* _REQUIREMENT_: Your output must consist solely of the lines from the one containing "[back to top button] (191, 2247)" through the end of the records, reproduced exactly.

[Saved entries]

+ + + + +

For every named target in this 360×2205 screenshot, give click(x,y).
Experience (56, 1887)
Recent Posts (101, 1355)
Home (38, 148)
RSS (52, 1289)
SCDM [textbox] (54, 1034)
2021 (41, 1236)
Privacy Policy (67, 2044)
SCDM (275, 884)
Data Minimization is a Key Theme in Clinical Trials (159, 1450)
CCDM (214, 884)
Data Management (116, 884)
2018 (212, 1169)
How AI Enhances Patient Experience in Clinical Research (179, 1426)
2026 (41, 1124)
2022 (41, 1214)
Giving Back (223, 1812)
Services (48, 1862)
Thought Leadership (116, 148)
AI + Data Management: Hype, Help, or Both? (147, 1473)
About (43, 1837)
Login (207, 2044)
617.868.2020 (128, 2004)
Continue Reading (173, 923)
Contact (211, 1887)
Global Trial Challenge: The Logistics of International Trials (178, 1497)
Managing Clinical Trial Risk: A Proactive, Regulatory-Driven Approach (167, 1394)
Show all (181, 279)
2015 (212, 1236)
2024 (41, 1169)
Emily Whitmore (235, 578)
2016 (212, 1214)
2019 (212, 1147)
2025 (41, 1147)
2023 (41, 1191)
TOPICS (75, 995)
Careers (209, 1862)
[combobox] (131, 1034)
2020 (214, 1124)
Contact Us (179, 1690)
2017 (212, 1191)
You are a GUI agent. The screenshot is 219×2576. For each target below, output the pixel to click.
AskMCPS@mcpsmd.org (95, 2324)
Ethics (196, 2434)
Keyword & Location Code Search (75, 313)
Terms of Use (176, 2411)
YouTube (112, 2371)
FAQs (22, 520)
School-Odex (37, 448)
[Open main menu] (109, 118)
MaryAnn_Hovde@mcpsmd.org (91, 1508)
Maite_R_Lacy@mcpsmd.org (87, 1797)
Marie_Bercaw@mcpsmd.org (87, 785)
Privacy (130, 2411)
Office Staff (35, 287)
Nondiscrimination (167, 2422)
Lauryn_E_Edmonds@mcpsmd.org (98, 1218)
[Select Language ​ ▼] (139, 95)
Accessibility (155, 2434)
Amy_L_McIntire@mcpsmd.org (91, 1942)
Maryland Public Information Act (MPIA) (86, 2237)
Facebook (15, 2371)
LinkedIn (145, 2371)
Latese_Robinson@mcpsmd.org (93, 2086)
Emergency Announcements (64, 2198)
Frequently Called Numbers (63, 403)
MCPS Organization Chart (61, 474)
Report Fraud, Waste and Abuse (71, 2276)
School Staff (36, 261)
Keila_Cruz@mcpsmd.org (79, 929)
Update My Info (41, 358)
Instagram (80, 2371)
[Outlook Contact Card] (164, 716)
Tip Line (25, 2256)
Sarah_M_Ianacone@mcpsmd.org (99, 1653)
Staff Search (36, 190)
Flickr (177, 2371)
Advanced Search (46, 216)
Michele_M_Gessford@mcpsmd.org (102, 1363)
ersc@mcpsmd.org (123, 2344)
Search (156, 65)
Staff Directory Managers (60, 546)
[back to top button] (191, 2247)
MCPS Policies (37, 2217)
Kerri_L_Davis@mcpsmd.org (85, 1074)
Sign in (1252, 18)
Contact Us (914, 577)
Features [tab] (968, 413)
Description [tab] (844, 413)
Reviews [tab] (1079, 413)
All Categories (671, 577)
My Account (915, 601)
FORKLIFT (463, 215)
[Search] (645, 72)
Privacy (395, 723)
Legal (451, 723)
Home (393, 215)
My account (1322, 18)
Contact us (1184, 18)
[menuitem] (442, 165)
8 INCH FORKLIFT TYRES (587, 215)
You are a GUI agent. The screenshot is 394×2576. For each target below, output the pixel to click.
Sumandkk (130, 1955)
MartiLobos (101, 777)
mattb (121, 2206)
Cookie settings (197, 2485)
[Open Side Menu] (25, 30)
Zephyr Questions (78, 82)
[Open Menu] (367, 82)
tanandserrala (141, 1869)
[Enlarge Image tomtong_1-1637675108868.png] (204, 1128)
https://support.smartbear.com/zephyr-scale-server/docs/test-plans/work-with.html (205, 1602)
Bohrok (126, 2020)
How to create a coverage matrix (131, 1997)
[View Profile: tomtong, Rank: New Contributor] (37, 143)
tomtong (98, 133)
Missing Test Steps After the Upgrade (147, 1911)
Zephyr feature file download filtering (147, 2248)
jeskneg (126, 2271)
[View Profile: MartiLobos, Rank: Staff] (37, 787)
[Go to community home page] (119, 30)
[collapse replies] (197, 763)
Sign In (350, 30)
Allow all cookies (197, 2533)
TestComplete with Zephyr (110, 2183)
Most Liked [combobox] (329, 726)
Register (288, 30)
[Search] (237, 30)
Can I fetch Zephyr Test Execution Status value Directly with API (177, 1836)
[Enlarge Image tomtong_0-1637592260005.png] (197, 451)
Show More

+ + + + +

* _SOLVED PROBLEM_:
[back to top button] (191, 2247)
MCPS Policies (37, 2217)
Kerri_L_Davis@mcpsmd.org (85, 1074)
Sign in (1252, 18)
Contact Us (914, 577)
Features [tab] (968, 413)
Description [tab] (844, 413)
Reviews [tab] (1079, 413)
All Categories (671, 577)
My Account (915, 601)
FORKLIFT (463, 215)
[Search] (645, 72)
Privacy (395, 723)
Legal (451, 723)
Home (393, 215)
My account (1322, 18)
Contact us (1184, 18)
[menuitem] (442, 165)
8 INCH FORKLIFT TYRES (587, 215)
You are a GUI agent. The screenshot is 394×2576. For each target below, output the pixel to click.
Sumandkk (130, 1955)
MartiLobos (101, 777)
mattb (121, 2206)
Cookie settings (197, 2485)
[Open Side Menu] (25, 30)
Zephyr Questions (78, 82)
[Open Menu] (367, 82)
tanandserrala (141, 1869)
[Enlarge Image tomtong_1-1637675108868.png] (204, 1128)
https://support.smartbear.com/zephyr-scale-server/docs/test-plans/work-with.html (205, 1602)
Bohrok (126, 2020)
How to create a coverage matrix (131, 1997)
[View Profile: tomtong, Rank: New Contributor] (37, 143)
tomtong (98, 133)
Missing Test Steps After the Upgrade (147, 1911)
Zephyr feature file download filtering (147, 2248)
jeskneg (126, 2271)
[View Profile: MartiLobos, Rank: Staff] (37, 787)
[Go to community home page] (119, 30)
[collapse replies] (197, 763)
Sign In (350, 30)
Allow all cookies (197, 2533)
TestComplete with Zephyr (110, 2183)
Most Liked [combobox] (329, 726)
Register (288, 30)
[Search] (237, 30)
Can I fetch Zephyr Test Execution Status value Directly with API (177, 1836)
[Enlarge Image tomtong_0-1637592260005.png] (197, 451)
Show More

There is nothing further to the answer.